Cover of A Primer on Forgetting

A Primer on Forgetting

Graphic Novels · 192 pages · Published 2026-05-20 · Avg 3.0★ (6 reviews)

Rendered in charcoal panels and chartroom blues, A Primer on Forgetting follows Aoife Kelleher, a former court reporter now scrubbing marina Wi‑Fi logs in Dublin Port. When a Stock Island sloop drifts in without papers and a trial transcript she once typed resurfaces with pages missing, Aoife's marginal notes—tide tables, VHF call signs, GPS breadcrumbs—become her compass. With Malik Santos, a Cuban telecom tech, she chases a wake across Poolbeg light, a corroded sextant in her backpack. An encrypted thumb drive taped inside a bailer hints at a smuggling route calibrated to weather and night-shift boredom.

Each chapter splices courtroom shorthand, sonar pings, and canal graffiti into frames that read like a manual for erasing and recovering memory. As patrol boats and pop-up storms close their circle, Aoife trades favors for tide windows and learns which losses are chosen and which are engineered. Notes in the gutters—QR codes, patrol schedules, hand-drawn sextant arcs—invite the reader to navigate with her. What begins as a cleanup gig becomes a coastal procedural about love, omission, and the costs of vanishing well.

Photo of Zara O'Connor

Zara O'Connor is an Irish-born writer from Limerick whose work traces the charged borderlands between crime, technology, and the sea in fiction, nonfiction, memoir, romance, and graphic narrative. Based between Dublin and Key West, she crews on a friend's sloop out of Stock Island and brings the precision of a former court reporter and night-shift copy editor to everything she makes.

Drawing on criminology at University College Cork and later consulting for a Miami cybersecurity firm, O'Connor explores how digital footprints intersect with tide tables, patrol routes, and human incentives. Her books include the narrative nonfiction Sextant: A Chronicle (2024), the memoirs The Almanac (2025) and The Golden Mountain (2025, shortlisted for a Munster arts award), the coastal procedural romance Something About Mercury (2025), and the graphic novel A Primer on Forgetting (2026).
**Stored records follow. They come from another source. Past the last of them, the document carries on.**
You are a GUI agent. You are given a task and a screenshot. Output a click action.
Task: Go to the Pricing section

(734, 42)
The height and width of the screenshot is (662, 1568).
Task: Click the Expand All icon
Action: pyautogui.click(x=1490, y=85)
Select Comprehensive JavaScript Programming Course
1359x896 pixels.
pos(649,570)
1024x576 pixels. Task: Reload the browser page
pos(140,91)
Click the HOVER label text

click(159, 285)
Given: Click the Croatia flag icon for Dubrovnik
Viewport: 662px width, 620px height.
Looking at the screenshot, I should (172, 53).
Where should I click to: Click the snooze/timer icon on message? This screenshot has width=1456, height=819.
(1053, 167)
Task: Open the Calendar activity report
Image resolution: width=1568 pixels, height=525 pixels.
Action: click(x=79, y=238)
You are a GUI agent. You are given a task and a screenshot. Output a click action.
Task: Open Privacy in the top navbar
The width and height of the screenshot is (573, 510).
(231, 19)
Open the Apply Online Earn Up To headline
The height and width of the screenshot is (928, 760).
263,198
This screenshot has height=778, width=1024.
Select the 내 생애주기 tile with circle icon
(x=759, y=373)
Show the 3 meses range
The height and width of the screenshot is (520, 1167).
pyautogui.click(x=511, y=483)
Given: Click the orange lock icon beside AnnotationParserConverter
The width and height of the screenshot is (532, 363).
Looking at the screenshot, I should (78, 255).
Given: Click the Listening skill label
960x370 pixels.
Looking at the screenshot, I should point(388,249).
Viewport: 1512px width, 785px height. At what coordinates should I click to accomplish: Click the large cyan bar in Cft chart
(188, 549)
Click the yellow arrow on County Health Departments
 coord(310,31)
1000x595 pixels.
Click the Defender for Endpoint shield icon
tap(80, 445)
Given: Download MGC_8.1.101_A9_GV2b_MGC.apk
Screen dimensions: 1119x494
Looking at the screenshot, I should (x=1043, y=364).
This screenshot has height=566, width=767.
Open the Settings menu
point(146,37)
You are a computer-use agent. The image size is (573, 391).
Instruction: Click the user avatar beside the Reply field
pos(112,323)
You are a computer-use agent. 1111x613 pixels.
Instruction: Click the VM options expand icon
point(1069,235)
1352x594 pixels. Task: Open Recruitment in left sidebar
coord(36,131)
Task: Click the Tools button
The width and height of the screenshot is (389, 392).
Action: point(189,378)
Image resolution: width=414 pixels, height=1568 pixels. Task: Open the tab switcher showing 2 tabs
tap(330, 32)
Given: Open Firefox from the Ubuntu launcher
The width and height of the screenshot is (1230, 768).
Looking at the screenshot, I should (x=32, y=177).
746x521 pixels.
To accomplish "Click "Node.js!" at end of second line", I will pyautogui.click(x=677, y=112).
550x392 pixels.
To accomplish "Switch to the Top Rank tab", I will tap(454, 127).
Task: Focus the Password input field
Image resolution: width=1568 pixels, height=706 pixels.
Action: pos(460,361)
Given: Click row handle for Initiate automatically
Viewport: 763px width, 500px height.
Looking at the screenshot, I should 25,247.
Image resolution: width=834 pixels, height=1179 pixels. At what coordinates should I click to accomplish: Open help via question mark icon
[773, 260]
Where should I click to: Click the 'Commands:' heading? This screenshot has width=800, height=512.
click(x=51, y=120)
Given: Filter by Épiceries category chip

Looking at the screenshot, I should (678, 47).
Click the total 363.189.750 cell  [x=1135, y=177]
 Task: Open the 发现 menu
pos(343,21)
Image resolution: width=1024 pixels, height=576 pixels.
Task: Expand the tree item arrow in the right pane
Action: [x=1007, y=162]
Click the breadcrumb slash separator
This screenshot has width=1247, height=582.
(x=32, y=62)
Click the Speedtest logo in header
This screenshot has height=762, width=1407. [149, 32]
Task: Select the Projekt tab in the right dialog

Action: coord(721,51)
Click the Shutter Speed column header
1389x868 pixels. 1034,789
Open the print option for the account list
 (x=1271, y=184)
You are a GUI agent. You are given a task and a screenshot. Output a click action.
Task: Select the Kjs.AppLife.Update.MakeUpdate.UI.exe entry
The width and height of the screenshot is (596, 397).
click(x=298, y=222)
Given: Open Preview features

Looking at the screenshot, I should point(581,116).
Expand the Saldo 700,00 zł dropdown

She experiments with hybrid pages that layer nautical charts, code diagrams, and marginal transcripts, and lives between the Grand Canal and the Gulf Stream with a rescue terrier named Clove.

Ratings & Reviews

Marta G. Willis
2026-06-22

For readers who like hybrid reportage comics and maritime minutiae, especially those who enjoy scanning margins for QR codes and coordinates. I'd shelve it with procedural graphic nonfiction and puzzle comics. Content notes for trafficking context, surveillance, storms at sea, and a few tense chases. There is no graphic gore. Ages 16+.

Devon Chao
2026-06-17
  • Tense, salt-soaked atmosphere
  • Margin puzzles that slow the current
  • Trial fragments that skim instead of cut
  • Ending that gestures more than resolves
Lina O'Rorke
2026-06-10

Kelleher's Dublin Port is a whole weather system, from the hiss of marina Wi-Fi to the clack of patrol schedules, and the panels glow like wet rope under chartroom blues. The way Poolbeg light, VHF call signs, and hand-drawn sextant arcs interlock gives the smuggling line a tactile logic, and the sloop's absence of papers becomes a presence the book keeps testing.

It feels lived-in and slightly haunted.

Saira Qureshi
2026-06-03

Aoife's hush and Malik's prickly patience make a brittle partnership, intriguing in gestures but thin on confession.

Arturo Pineda
2026-05-29

I kept hoping the charcoal would open, that Aoife's notes would point to a pulse I could actually feel, not just decode.

The margins keep telling me this is "a manual for erasing and recovering memory", but too often it reads like homework scattered through fog. QR squares, VHF snippets, tide math, all clever, all cold.

I got tired of chasing breadcrumbs that dissolved in spray. The encrypted thumb drive is a neat hook, yet the chase drifts, and I was left staring at Poolbeg light like a stalled beacon.

Yes, the port feels specific, and Malik sparks when he shows, but the emotional wake is faint. I wanted consequence, not calibration.

Two stars for the ambition and the scratchy blues of the art. The rest left me seasick in a way that feels accidental, not designed.

Maeve Donnelly
2026-05-22

The book reads like a packet of evidence: clipped captions, off-frequency dialogue, and black-salt gutters. The splice of courtroom shorthand with sonar pips is intriguing, but the panel rhythm stalls when tide tables and radio logs take over. I admired the QR gambits in the margins and the grit of Dublin Port, even as the throughline feels like flotsam nudged between docks.